- What this exercise asks
1 - Reproduce the records, the lines that pair on-screen actions with coordinates, word for word and omit the pictures.
2 - Continue the text about Alan Hollinghurst's novel from the point where it stops.

Alan Hollinghurst's first novel since The Line of Beauty, winner of the 2004 Man Booker Prize and now longlitsed for the 2011 Man Booker Prize.
It is the late summer of the last year before the first Great War. Cecil Valance, a beautiful young aristocratic poet, is visiting Two Acres, the home of his Cambridge friend and lover, George Sawle. On his departure, Cecil leaves a poem, dedicated to George's younger sister Daphne, which when published becomes a touchstone for a generation, symbolizing an England in its final glory. Meanwhile Daphne has also become involved with Cecil's family, visiting their Victorian Gothic country house, Corley, and developing a relationship with Cecil's brooding, manipulative brother, Dudley, that will link the families for ever.
Alan Hollinghurst is the author of four previous novels, The Swimming-Pool Library, The Folding Star, The Spell and The Line of Beauty.
Reviews by members of our Uncorrected Proof Book Club
Review #1 by Meaghan Dew, Glen Iris, VIC
It’s 1913, and Cecil Valance is visiting the home of friend and fellow student George Sawle. Heir to a small fortune, he spends the weekend stripping off with George, turning his younger sister Daphne’s head, and writing poetry. He’s good looking, a bit arrogant, and when he goes he leaves a poem - scribbled in sixteen-year old Daphne’s autograph book.

- Records supplied

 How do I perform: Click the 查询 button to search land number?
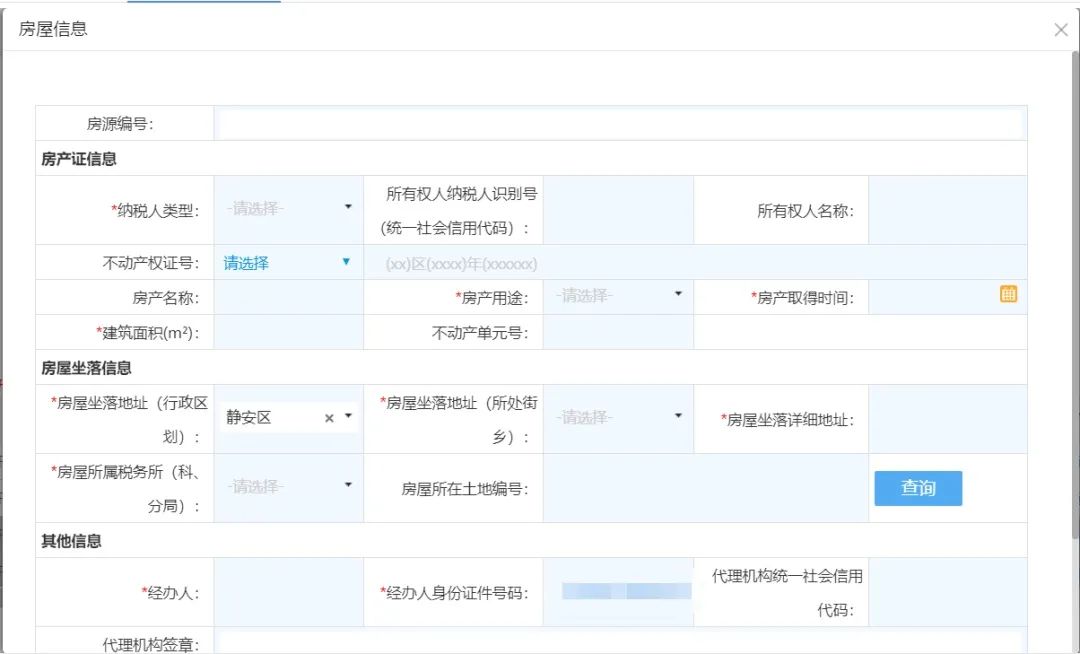[x=917, y=488]
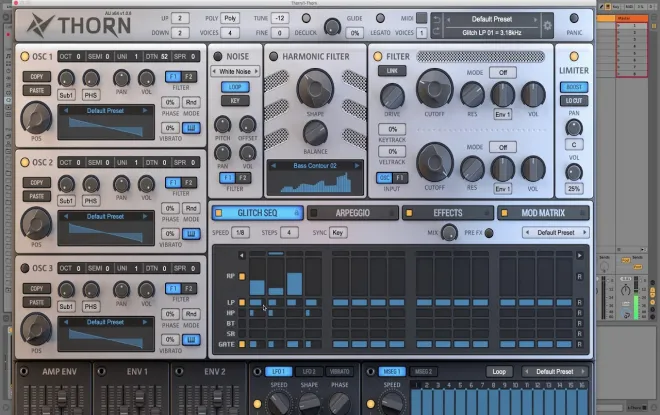
Task: Click the R reset button on LP row
Action: (x=579, y=302)
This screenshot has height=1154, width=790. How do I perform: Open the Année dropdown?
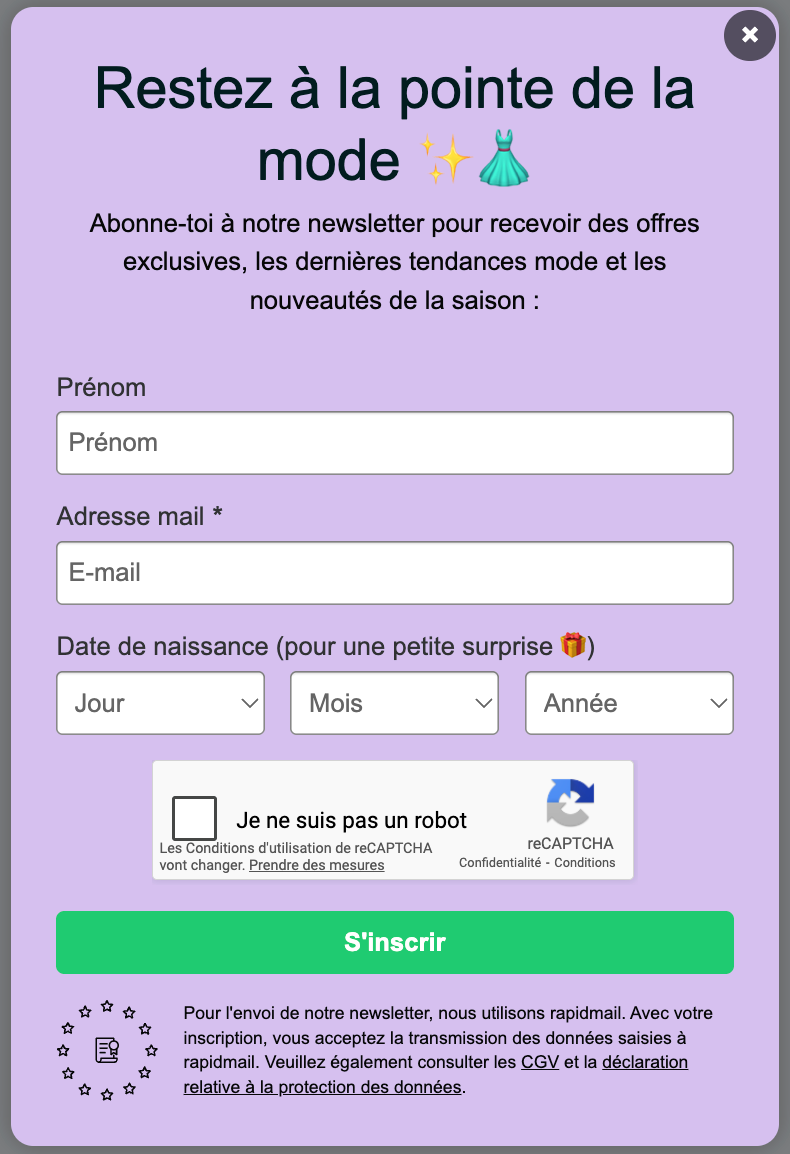(629, 703)
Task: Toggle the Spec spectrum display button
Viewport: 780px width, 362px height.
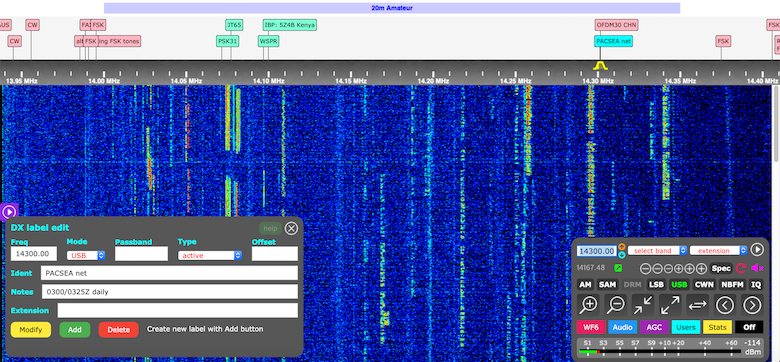Action: [721, 269]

- Expected answers
1 -
 How do I perform: Click the 查询 button to search land number?
[x=917, y=488]
Task: Click the R reset button on LP row
Action: (x=579, y=302)
This screenshot has height=1154, width=790. How do I perform: Open the Année dropdown?
(629, 703)
Task: Toggle the Spec spectrum display button
Viewport: 780px width, 362px height.
Action: [721, 269]

2 -
Years later he’s considered one of the finest English poets of his time – destined to be quoted, studied, idolized and examined by family members and strangers alike for more than a century after his death. The uneventful weekend at Two Acres is the first of a series of windows into fictional poet Cecil Valance’s legacy. Becoming attached to any one character is inadvisable – after a quick glimpse into each life the story moves on, sometimes decades ahead, and the reader’s left to guess at the path their lives have taken through varied rumours, hearsay and the personal prejudices of the next narrator. People understood for a chapter are often unrecognizable by the time they appear again.
Though sometimes frustrating, this seems designed to mirror the way these characters are themselves rewriting history. Whether fans, family members or researchers they’re linked by their constant (and sometimes contradictory) reworking of Cecil Valance’s life and work.
Alan Hollinghurst is loved for his use of language rather than his gripping plots, and in that sense his latest is true to type. While at first the dialogue is almost distractingly upper-crust British it improves as the book nears the present day, and reads well over all. While readers motivated solely by a desire to know what happens next may find A Stranger’s Child disjointed and disappointing, it’s still worth reading for what it is – a clever, well-written take on how who we are affects the way we interpret the past - and the inevitable inaccuracy this causes in any work that reflects on it.
Review #2 by Amy Roil, Cape Paterson, VIC
It’s 1913. George Sawle and Cecil Valance are Cambridge pals, the former shabbily well to do, the latter shamelessly rich. George brings Cecil home to “Two Acres” where his charisma and reputation as a poet make quite the impression, especially on Daphne, George’s younger sister.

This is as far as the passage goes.